Could you filter the records below down to the lines that include the word "will"?

Provided data
#####

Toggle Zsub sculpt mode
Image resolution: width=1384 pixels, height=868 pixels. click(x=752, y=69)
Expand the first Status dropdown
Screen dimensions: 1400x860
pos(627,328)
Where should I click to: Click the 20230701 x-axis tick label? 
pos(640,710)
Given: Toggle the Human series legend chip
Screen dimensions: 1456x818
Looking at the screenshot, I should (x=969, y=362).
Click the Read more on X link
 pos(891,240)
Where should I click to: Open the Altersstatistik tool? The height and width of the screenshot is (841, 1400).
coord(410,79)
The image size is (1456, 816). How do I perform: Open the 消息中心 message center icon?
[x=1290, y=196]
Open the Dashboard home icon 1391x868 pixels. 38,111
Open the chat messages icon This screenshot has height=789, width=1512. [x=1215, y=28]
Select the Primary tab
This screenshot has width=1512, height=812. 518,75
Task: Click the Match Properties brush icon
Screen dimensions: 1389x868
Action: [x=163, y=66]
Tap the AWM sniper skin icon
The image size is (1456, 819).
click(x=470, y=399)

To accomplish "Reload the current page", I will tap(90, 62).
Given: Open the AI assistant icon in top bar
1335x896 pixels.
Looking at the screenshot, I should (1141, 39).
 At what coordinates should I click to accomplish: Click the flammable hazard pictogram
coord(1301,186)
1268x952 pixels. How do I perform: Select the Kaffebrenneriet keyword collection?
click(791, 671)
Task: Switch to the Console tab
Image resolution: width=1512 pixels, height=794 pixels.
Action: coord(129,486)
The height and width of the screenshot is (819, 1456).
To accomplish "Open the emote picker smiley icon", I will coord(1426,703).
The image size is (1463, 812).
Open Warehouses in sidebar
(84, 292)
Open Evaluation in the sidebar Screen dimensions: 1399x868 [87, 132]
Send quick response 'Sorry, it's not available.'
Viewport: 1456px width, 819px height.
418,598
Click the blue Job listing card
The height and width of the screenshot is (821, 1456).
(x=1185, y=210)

#####

Solution for this exercise
To accomplish "Reload the current page", I will tap(90, 62).
To accomplish "Open the emote picker smiley icon", I will coord(1426,703).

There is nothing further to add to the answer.